- _RECORDS FOR THE EXERCISE_
==================================================

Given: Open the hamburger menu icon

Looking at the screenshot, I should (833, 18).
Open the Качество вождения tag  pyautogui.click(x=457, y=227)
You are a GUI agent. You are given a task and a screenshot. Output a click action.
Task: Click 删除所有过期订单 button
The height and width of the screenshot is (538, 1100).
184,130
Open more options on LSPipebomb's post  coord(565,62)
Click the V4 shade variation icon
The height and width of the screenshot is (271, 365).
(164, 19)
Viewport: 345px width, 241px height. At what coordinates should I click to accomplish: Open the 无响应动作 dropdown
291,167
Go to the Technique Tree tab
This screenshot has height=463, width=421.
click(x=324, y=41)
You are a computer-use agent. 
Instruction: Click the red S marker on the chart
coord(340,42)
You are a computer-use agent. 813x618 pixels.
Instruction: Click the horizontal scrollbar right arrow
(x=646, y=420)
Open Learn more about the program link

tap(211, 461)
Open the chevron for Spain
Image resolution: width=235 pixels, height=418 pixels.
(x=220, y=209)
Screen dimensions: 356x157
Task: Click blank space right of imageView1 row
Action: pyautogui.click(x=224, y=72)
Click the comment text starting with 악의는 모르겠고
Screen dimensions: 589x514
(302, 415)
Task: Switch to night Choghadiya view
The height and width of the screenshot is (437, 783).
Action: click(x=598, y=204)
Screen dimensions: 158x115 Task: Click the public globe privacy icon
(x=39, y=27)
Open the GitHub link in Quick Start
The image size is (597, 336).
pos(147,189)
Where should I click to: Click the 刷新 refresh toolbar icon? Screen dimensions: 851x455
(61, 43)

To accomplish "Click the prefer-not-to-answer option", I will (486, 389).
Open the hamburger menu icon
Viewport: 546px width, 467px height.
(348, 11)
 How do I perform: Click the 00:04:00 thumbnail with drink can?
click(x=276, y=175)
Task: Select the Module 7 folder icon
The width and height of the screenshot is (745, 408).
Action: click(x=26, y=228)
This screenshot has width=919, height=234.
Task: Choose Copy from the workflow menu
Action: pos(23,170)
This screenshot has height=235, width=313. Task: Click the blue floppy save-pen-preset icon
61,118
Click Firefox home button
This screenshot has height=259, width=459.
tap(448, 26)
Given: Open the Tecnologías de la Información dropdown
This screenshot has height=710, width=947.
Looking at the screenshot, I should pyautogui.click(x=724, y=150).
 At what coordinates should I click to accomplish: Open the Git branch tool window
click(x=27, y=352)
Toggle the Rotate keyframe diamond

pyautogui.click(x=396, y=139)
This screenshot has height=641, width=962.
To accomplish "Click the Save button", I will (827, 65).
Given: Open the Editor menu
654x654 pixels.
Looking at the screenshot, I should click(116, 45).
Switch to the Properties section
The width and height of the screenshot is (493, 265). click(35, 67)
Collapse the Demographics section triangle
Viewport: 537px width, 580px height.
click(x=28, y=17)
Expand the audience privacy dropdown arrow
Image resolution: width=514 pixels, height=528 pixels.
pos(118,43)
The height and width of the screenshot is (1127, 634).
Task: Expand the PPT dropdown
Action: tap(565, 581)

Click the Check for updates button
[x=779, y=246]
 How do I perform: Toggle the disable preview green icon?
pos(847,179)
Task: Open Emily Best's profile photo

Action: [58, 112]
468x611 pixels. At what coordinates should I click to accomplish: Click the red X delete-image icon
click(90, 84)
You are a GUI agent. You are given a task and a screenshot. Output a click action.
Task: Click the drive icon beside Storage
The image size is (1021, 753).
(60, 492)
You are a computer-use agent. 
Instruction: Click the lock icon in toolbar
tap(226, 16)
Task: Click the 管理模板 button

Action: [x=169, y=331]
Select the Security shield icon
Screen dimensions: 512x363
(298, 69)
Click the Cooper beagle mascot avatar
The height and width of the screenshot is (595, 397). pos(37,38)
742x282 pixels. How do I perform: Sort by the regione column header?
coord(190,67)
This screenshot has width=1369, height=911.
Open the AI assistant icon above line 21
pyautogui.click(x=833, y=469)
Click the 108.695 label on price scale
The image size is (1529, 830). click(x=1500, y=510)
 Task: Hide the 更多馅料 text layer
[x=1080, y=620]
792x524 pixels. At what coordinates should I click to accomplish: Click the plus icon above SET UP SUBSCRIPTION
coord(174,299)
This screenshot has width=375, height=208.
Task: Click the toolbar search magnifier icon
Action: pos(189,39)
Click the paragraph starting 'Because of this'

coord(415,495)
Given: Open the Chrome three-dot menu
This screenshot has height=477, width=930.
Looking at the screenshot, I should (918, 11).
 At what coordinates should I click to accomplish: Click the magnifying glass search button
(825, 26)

==================================================

- _TASK REQUIREMENTS_
Your answer should be all of the records, transcribed exactly.

- _ANSWER FOR THE TASK_
Given: Open the hamburger menu icon

Looking at the screenshot, I should (833, 18).
Open the Качество вождения tag  pyautogui.click(x=457, y=227)
You are a GUI agent. You are given a task and a screenshot. Output a click action.
Task: Click 删除所有过期订单 button
The height and width of the screenshot is (538, 1100).
184,130
Open more options on LSPipebomb's post  coord(565,62)
Click the V4 shade variation icon
The height and width of the screenshot is (271, 365).
(164, 19)
Viewport: 345px width, 241px height. At what coordinates should I click to accomplish: Open the 无响应动作 dropdown
291,167
Go to the Technique Tree tab
This screenshot has height=463, width=421.
click(x=324, y=41)
You are a computer-use agent. 
Instruction: Click the red S marker on the chart
coord(340,42)
You are a computer-use agent. 813x618 pixels.
Instruction: Click the horizontal scrollbar right arrow
(x=646, y=420)
Open Learn more about the program link

tap(211, 461)
Open the chevron for Spain
Image resolution: width=235 pixels, height=418 pixels.
(x=220, y=209)
Screen dimensions: 356x157
Task: Click blank space right of imageView1 row
Action: pyautogui.click(x=224, y=72)
Click the comment text starting with 악의는 모르겠고
Screen dimensions: 589x514
(302, 415)
Task: Switch to night Choghadiya view
The height and width of the screenshot is (437, 783).
Action: click(x=598, y=204)
Screen dimensions: 158x115 Task: Click the public globe privacy icon
(x=39, y=27)
Open the GitHub link in Quick Start
The image size is (597, 336).
pos(147,189)
Where should I click to: Click the 刷新 refresh toolbar icon? Screen dimensions: 851x455
(61, 43)

To accomplish "Click the prefer-not-to-answer option", I will (486, 389).
Open the hamburger menu icon
Viewport: 546px width, 467px height.
(348, 11)
 How do I perform: Click the 00:04:00 thumbnail with drink can?
click(x=276, y=175)
Task: Select the Module 7 folder icon
The width and height of the screenshot is (745, 408).
Action: click(x=26, y=228)
This screenshot has width=919, height=234.
Task: Choose Copy from the workflow menu
Action: pos(23,170)
This screenshot has height=235, width=313. Task: Click the blue floppy save-pen-preset icon
61,118
Click Firefox home button
This screenshot has height=259, width=459.
tap(448, 26)
Given: Open the Tecnologías de la Información dropdown
This screenshot has height=710, width=947.
Looking at the screenshot, I should pyautogui.click(x=724, y=150).
 At what coordinates should I click to accomplish: Open the Git branch tool window
click(x=27, y=352)
Toggle the Rotate keyframe diamond

pyautogui.click(x=396, y=139)
This screenshot has height=641, width=962.
To accomplish "Click the Save button", I will (827, 65).
Given: Open the Editor menu
654x654 pixels.
Looking at the screenshot, I should click(116, 45).
Switch to the Properties section
The width and height of the screenshot is (493, 265). click(35, 67)
Collapse the Demographics section triangle
Viewport: 537px width, 580px height.
click(x=28, y=17)
Expand the audience privacy dropdown arrow
Image resolution: width=514 pixels, height=528 pixels.
pos(118,43)
The height and width of the screenshot is (1127, 634).
Task: Expand the PPT dropdown
Action: tap(565, 581)

Click the Check for updates button
[x=779, y=246]
 How do I perform: Toggle the disable preview green icon?
pos(847,179)
Task: Open Emily Best's profile photo

Action: [58, 112]
468x611 pixels. At what coordinates should I click to accomplish: Click the red X delete-image icon
click(90, 84)
You are a GUI agent. You are given a task and a screenshot. Output a click action.
Task: Click the drive icon beside Storage
The image size is (1021, 753).
(60, 492)
You are a computer-use agent. 
Instruction: Click the lock icon in toolbar
tap(226, 16)
Task: Click the 管理模板 button

Action: [x=169, y=331]
Select the Security shield icon
Screen dimensions: 512x363
(298, 69)
Click the Cooper beagle mascot avatar
The height and width of the screenshot is (595, 397). pos(37,38)
742x282 pixels. How do I perform: Sort by the regione column header?
coord(190,67)
This screenshot has width=1369, height=911.
Open the AI assistant icon above line 21
pyautogui.click(x=833, y=469)
Click the 108.695 label on price scale
The image size is (1529, 830). click(x=1500, y=510)
 Task: Hide the 更多馅料 text layer
[x=1080, y=620]
792x524 pixels. At what coordinates should I click to accomplish: Click the plus icon above SET UP SUBSCRIPTION
coord(174,299)
This screenshot has width=375, height=208.
Task: Click the toolbar search magnifier icon
Action: pos(189,39)
Click the paragraph starting 'Because of this'

coord(415,495)
Given: Open the Chrome three-dot menu
This screenshot has height=477, width=930.
Looking at the screenshot, I should (918, 11).
 At what coordinates should I click to accomplish: Click the magnifying glass search button
(825, 26)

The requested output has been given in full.